C’est donc l’exact contraire de l’appel européen récent qui circule, signé au départ par quelques politiques et intellectuels, qui sort de l’accord passé dimanche. Et même si, sur la demande de la Chancelière allemande, le texte final ne dit plus, grâce à des virgules de bourgeois gentils hommes, que « la route des Balkans est désormais close« , il s’agit bien de la constitution d’un mur européen, de l’instauration d’un sas permettant trocs et échanges de réfugiés « triés », et renvoi d’une bonne partie d’entre eux.

Et pour cela, il y avait besoin d’un kapo. Le régime turc leur a paru tout indiqué, comme le fut hier un Kadhafi qui avait fait ses preuves.

 

Il s’agit là d’un « marché » non seulement totalement inhumain, mais surtout politiquement très lourd de conséquences à court terme.

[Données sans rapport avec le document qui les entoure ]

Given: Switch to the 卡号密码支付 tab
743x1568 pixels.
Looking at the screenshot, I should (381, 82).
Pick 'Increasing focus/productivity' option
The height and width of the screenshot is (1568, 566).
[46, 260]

Pour ne pas à avoir à s’entendre entre gouvernements européens, tous tournés aujourd’hui sur leurs préoccupations politiques intérieures, leurs frontières qui se referment, les visas de transit qui refleurissent en toute illégalité européenne, les restrictions à la libre circulation, et j’en passe… Pour ne pas discuter dans un cadre européen de la crise humanitaire et des aides à mettre en place, des politiques d’accueil unifiées, d’un cadre européen avec budget dédié, l’Europe fait un chèque et externalise, comme le ferait une entreprise.

Cela demande bien sûr des concessions, et de taille, pour obtenir du gouvernement turc une telle promesse de prise en charge. Elles furent faites, en silence.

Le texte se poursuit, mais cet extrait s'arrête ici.